# Virginia rail express



## Steve4031 (Dec 26, 2011)

I'll be staying at the crystal city Marriott next week. Thus looks like it would provide a one seat ride to union station in the morning. There are several departures between 8 and 9 which would get me to union station in time to catch the 10 am acela to nyp. Anything I need to know?

Thanks.


----------



## Ryan (Dec 26, 2011)

Not in particular. Make sure you validate your ticket prior to boarding.

Where exactly in the city are you going to be heading?


----------



## Steve4031 (Dec 26, 2011)

Union station to catch the acela. This would've slightly easier than metro which requires transfer at metro center.


----------



## Ryan (Dec 27, 2011)

Metro Center? Take the Yellow Line from CC and transfer at Gallery Place/Chinatown, it's MUCH faster and with greater frequencies. I wouldn't worry about messing with VRE for that trip.


----------



## Steve4031 (Dec 27, 2011)

I meant gallery place. Im thinking greater frequency of metro will make things easier.


----------



## Ozark Southern (Jan 8, 2012)

Steve4031 said:


> I meant gallery place. Im thinking greater frequency of metro will make things easier.

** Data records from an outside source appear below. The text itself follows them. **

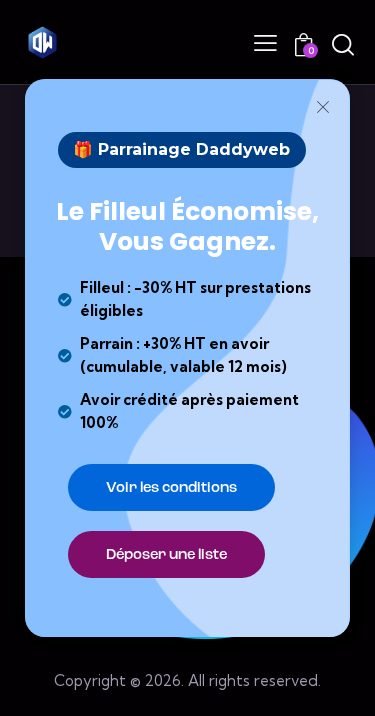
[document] (187, 358)
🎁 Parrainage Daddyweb (181, 150)
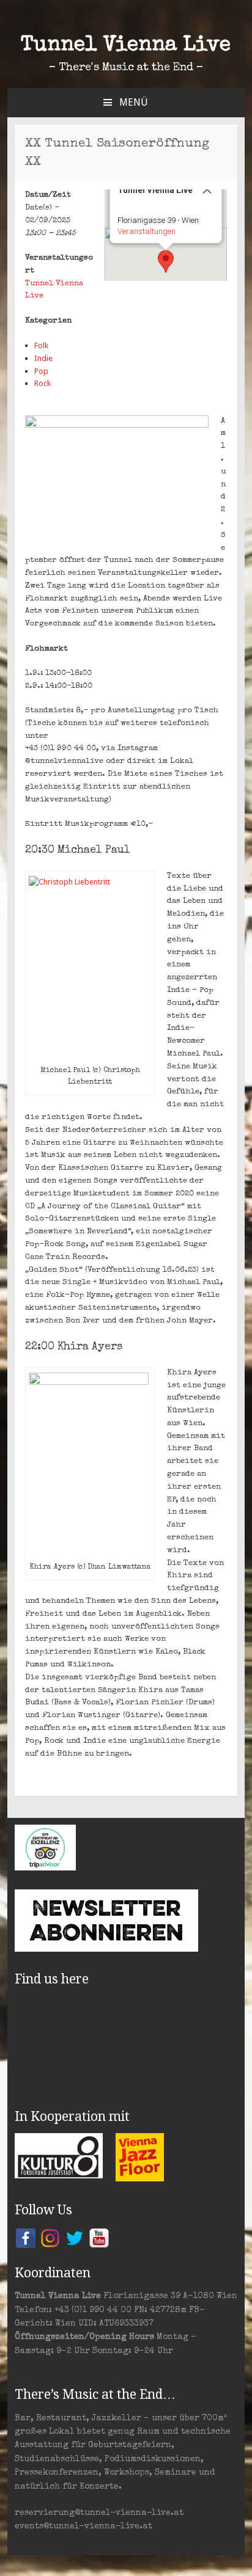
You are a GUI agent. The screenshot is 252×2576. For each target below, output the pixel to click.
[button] (166, 261)
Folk (41, 345)
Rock (42, 383)
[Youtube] (99, 2237)
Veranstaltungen (146, 231)
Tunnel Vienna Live (126, 45)
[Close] (206, 189)
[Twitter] (75, 2237)
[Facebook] (26, 2237)
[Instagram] (50, 2237)
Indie (43, 358)
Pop (41, 371)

I took that trip every weekday when I lived near Crystal City and worked at the Capitol. I took Metro yellow every time. Never once took VRE. I thought about it, but I don't think the small time savings is really worth three times the price. The transfer at Gallery Place is an easy one, too. Just a quick escalator ride to switch platforms.


----------



## Dixie (Feb 6, 2012)

I have a group of 30 adults who will be staying in Woodbridge, Va., in April. They have meetings scheduled at the Hoover FBI building one day. Anything we need to know about taking VRE into D.C.? It looks like they can transfer to the Metro at Union Station and get somewhat close to the FBI. Thoughts? Tips?


----------



## Steve4031 (Feb 11, 2012)

If your train stops at L'Enfant plaza you can easily transfer to yellow/green line to go to archives metro stop. Then a 1 block walk to FBI. This would be easier than going to washington union station IMHO.


----------



## The Davy Crockett (Feb 11, 2012)

And if it is a nice day y'all could get off at the L'Enfant Plaza VRE Station and walk across the National Mall to get there. It is a bit of a hike, but very scenic.


----------



## Dixie (Feb 11, 2012)

Thank you!


----------